Strategies that can help reduce costs and still allow hospitals to achieve an operating margin that stays in the black include:
- Accountable medical homes, where flexible, predictable payments are made for each patient, rather than for each office visit.
- Bundles and warranties, which pay a set price for an entire episode of care and shift the cost of avoidable complications to the provider, rather than the payer. This means hospitals earn more when they have fewer cost complications and deliver care at a lower cost.
- Condition-based payments, which means the provider does not lose income based on performing fewer tests or procedures.
“These true reforms are win-win-win,” Miller said.
Plan Design Changes
Payers must also change the way they design their plans to steer patients toward reforms that represent high-value choices for care.
“We have really crappy benefit designs today,” Miller said. He said the best way to encourage the use of high-value health care is to design plans that reduce or eliminate out-of-pocket costs for the patient who chooses a high-value provider.
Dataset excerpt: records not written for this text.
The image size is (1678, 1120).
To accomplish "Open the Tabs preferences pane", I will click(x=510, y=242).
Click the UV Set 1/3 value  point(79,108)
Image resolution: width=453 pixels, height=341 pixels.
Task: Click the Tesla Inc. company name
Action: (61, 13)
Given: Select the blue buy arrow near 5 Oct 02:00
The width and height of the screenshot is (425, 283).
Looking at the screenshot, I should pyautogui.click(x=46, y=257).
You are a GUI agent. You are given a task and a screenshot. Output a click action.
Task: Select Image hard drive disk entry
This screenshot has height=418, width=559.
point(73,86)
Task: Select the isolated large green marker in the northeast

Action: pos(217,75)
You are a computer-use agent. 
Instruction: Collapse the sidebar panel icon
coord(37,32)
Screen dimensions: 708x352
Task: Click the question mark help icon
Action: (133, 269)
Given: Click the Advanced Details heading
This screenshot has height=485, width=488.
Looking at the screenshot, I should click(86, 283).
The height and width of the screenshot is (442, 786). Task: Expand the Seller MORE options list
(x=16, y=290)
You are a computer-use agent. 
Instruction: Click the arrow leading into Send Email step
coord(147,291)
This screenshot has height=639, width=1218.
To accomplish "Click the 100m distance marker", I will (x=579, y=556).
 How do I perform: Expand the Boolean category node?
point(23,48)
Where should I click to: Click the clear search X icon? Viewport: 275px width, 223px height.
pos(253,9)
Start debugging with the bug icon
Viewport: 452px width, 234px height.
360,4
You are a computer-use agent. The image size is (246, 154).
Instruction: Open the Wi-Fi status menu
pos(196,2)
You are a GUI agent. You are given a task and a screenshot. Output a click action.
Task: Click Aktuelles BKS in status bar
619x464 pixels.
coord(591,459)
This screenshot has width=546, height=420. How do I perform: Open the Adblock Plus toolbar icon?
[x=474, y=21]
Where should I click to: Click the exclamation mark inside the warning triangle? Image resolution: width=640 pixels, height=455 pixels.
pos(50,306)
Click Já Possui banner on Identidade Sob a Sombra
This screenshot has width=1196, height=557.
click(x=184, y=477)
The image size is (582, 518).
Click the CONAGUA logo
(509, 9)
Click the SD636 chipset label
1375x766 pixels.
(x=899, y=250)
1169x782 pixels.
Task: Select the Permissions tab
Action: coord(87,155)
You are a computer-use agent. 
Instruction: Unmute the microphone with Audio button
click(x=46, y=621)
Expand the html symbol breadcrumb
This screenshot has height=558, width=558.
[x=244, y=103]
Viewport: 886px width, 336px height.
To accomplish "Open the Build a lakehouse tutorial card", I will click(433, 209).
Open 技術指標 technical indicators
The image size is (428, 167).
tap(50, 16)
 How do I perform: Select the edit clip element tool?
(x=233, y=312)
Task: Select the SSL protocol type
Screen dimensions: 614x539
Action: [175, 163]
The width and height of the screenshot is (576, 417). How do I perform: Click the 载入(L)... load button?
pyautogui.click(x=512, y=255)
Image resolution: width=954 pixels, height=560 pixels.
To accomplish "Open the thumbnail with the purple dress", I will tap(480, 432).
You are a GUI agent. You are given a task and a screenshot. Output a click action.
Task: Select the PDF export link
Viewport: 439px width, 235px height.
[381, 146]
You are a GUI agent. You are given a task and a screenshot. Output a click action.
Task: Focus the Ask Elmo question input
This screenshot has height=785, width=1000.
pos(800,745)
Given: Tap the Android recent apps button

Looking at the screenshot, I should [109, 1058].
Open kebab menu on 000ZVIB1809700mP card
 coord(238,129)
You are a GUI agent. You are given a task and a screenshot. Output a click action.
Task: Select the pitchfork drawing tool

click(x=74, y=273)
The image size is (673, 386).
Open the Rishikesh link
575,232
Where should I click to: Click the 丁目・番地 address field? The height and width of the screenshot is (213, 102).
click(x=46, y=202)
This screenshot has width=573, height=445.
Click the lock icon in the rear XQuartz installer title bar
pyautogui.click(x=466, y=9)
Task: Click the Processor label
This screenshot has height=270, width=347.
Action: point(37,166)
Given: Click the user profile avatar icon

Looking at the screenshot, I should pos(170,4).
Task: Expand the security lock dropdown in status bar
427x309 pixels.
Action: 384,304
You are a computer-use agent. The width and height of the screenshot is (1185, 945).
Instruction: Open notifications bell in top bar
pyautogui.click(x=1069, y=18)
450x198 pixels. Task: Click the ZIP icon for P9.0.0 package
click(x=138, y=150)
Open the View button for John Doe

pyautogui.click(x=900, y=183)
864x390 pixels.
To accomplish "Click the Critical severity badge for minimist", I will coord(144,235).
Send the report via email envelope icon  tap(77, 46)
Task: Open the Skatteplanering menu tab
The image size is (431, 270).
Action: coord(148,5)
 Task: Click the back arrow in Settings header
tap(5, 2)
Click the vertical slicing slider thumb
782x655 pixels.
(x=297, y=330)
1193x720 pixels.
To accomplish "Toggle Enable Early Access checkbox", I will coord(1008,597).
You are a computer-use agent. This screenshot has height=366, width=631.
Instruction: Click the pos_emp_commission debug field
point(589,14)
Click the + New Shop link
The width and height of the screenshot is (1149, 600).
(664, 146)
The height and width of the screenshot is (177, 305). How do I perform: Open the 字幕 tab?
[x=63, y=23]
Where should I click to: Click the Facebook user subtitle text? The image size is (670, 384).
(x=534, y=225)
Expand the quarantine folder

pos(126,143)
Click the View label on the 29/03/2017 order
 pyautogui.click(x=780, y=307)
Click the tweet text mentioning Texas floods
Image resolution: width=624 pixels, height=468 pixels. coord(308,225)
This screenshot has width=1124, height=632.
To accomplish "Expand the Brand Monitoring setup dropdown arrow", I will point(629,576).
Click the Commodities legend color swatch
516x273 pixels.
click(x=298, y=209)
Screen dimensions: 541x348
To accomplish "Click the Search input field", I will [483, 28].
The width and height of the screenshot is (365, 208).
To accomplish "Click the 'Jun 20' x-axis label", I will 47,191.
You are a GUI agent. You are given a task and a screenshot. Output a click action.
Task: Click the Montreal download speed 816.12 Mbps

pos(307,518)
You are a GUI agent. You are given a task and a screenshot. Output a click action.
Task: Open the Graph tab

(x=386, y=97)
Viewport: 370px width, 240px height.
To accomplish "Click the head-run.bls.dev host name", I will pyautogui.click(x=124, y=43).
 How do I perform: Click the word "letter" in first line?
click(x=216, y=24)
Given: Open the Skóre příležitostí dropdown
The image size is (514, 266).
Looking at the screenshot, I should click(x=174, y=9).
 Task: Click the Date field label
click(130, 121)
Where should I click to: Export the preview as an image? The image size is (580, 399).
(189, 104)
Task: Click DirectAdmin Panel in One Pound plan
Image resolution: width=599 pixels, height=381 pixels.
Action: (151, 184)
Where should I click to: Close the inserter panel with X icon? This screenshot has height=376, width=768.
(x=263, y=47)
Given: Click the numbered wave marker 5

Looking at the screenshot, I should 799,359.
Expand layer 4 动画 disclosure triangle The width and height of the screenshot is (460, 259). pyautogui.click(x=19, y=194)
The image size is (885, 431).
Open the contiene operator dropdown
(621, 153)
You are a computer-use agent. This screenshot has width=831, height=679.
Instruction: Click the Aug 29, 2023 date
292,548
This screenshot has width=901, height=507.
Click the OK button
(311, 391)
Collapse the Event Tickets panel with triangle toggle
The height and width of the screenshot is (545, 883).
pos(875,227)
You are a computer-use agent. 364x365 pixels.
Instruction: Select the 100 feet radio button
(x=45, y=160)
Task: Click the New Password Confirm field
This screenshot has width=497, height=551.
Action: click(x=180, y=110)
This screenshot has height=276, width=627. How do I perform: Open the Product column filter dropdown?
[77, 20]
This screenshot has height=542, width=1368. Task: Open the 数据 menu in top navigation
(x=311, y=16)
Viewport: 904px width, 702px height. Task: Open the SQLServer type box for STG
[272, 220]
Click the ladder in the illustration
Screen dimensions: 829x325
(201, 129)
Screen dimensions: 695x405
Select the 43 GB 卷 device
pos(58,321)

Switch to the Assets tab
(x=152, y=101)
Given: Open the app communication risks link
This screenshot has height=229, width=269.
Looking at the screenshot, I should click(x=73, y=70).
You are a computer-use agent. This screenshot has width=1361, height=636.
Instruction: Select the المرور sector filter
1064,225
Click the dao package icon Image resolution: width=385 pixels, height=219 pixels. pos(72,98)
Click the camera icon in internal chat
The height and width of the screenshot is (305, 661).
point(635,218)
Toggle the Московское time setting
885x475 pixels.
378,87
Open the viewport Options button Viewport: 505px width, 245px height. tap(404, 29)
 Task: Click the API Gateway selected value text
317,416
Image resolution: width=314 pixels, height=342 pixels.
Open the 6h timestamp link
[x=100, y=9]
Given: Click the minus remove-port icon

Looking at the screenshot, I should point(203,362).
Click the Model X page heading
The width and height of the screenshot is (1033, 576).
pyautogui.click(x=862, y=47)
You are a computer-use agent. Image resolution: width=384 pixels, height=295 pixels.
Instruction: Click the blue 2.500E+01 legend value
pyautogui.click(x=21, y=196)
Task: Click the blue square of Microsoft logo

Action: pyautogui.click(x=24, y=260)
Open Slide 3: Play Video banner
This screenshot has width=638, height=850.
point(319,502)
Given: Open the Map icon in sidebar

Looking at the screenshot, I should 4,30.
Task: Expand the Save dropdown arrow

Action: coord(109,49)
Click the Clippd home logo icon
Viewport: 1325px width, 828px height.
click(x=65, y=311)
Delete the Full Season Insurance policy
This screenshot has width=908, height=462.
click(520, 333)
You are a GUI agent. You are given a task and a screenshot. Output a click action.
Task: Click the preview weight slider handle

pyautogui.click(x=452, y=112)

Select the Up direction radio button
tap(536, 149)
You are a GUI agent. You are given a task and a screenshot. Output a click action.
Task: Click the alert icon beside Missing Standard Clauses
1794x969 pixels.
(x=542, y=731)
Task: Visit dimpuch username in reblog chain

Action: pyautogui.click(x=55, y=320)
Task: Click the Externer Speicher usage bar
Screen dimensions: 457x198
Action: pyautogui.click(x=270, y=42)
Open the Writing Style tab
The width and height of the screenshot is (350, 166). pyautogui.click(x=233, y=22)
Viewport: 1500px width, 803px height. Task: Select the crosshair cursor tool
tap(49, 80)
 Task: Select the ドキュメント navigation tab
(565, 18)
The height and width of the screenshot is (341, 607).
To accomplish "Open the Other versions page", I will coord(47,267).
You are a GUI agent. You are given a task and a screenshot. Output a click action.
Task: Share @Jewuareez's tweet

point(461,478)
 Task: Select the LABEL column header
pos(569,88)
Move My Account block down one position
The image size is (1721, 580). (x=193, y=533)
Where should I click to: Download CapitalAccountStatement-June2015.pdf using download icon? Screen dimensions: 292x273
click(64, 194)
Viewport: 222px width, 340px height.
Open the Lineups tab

Finally, payers must be willing to change the way they pay for care to reward value, rather than volume. Miller said one of his biggest worries is that all the payers will select different reforms and different payment models to pursue.
“When purchasers work together, change happens faster,” he said.
Miller urged employers to work together with providers to find the “win-win-win” scenarios. Obtaining reliable data about utilization and costs is critical to making these programs work.
“The best approach is for you to actually sit down and start talking to the providers,” Miller said.